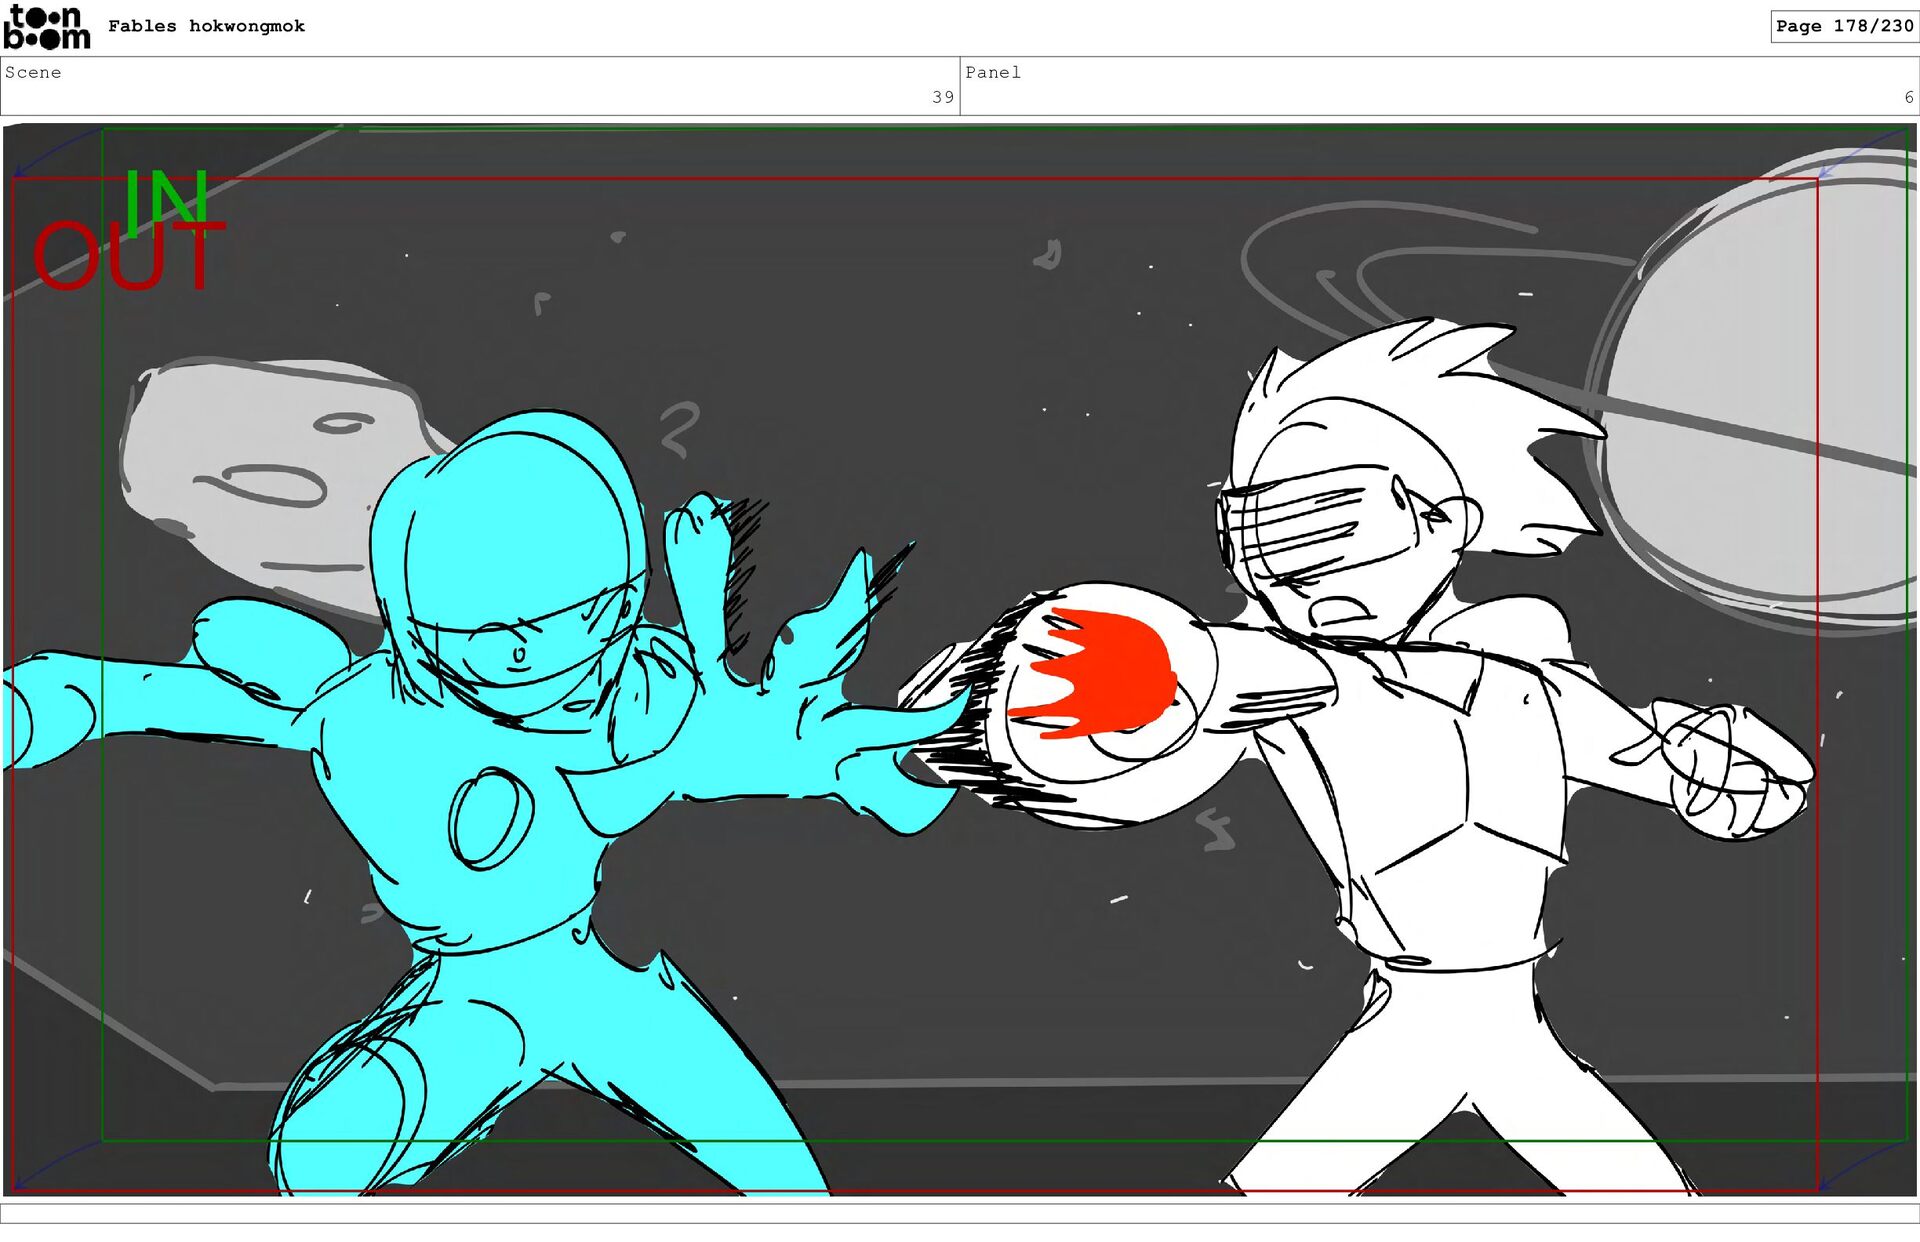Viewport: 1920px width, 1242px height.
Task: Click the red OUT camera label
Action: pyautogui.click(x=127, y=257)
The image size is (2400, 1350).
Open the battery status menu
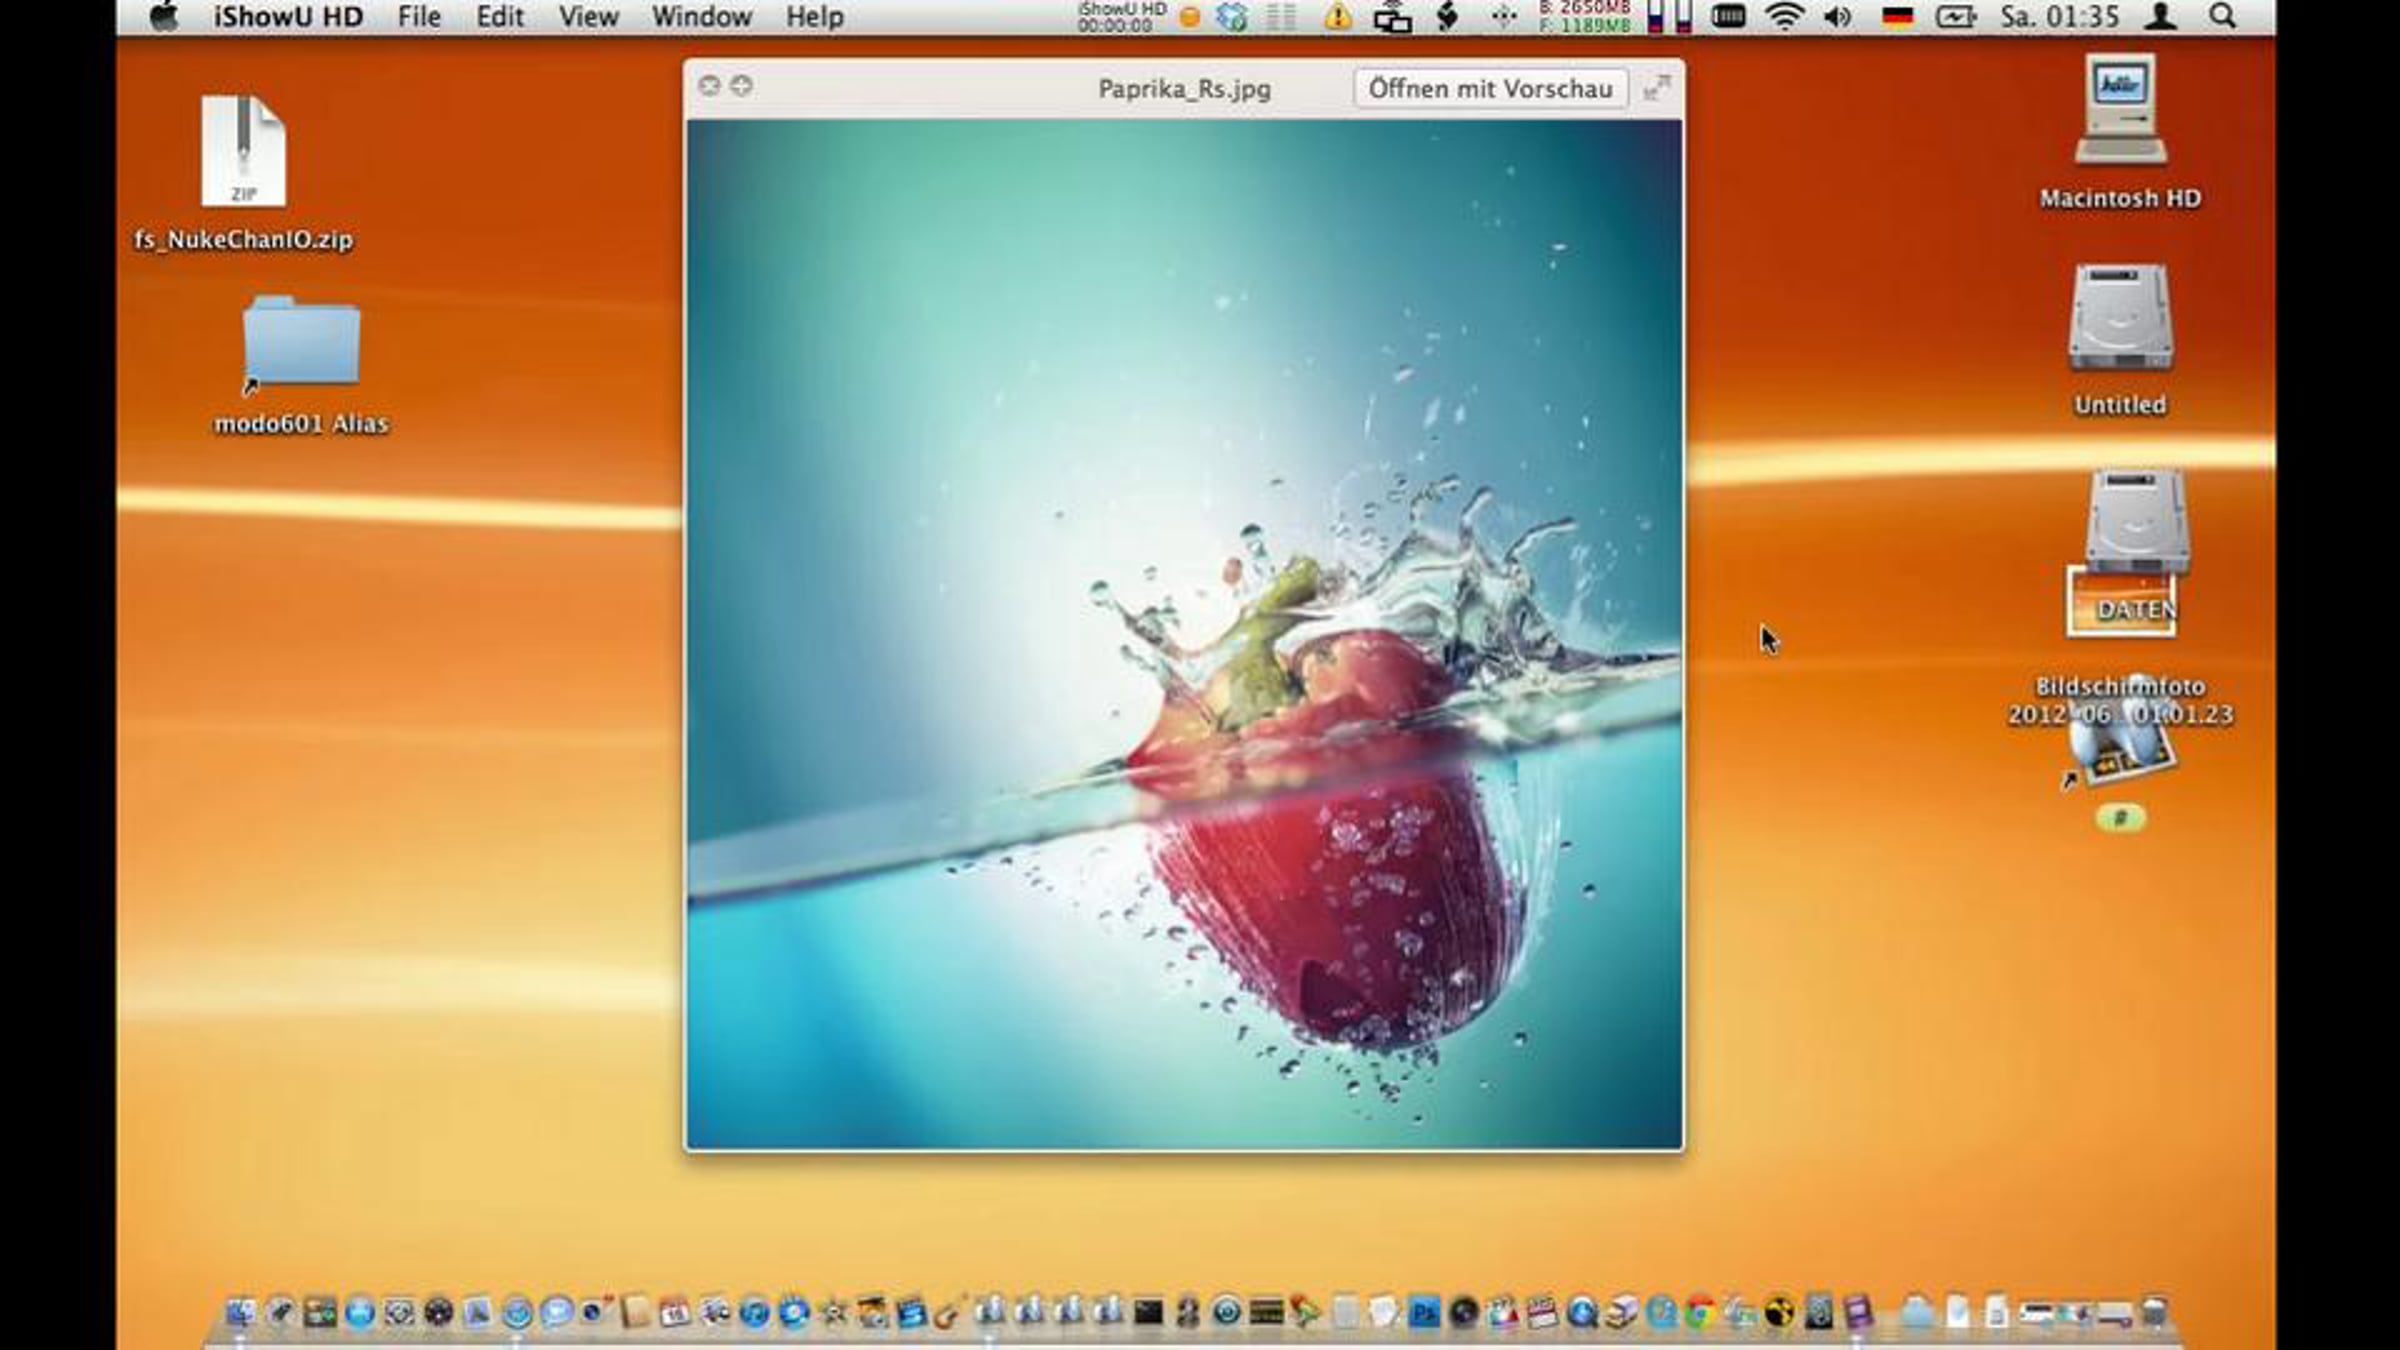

---

_WHAT THE EXERCISE ASKS_:
Your task is to retype the lines running from the one that contains "The image size is (2400, 1350)." through the end of the records, and nothing else. Pictures are not part of the copy.

_SOLUTION_:
The image size is (2400, 1350).
Open the battery status menu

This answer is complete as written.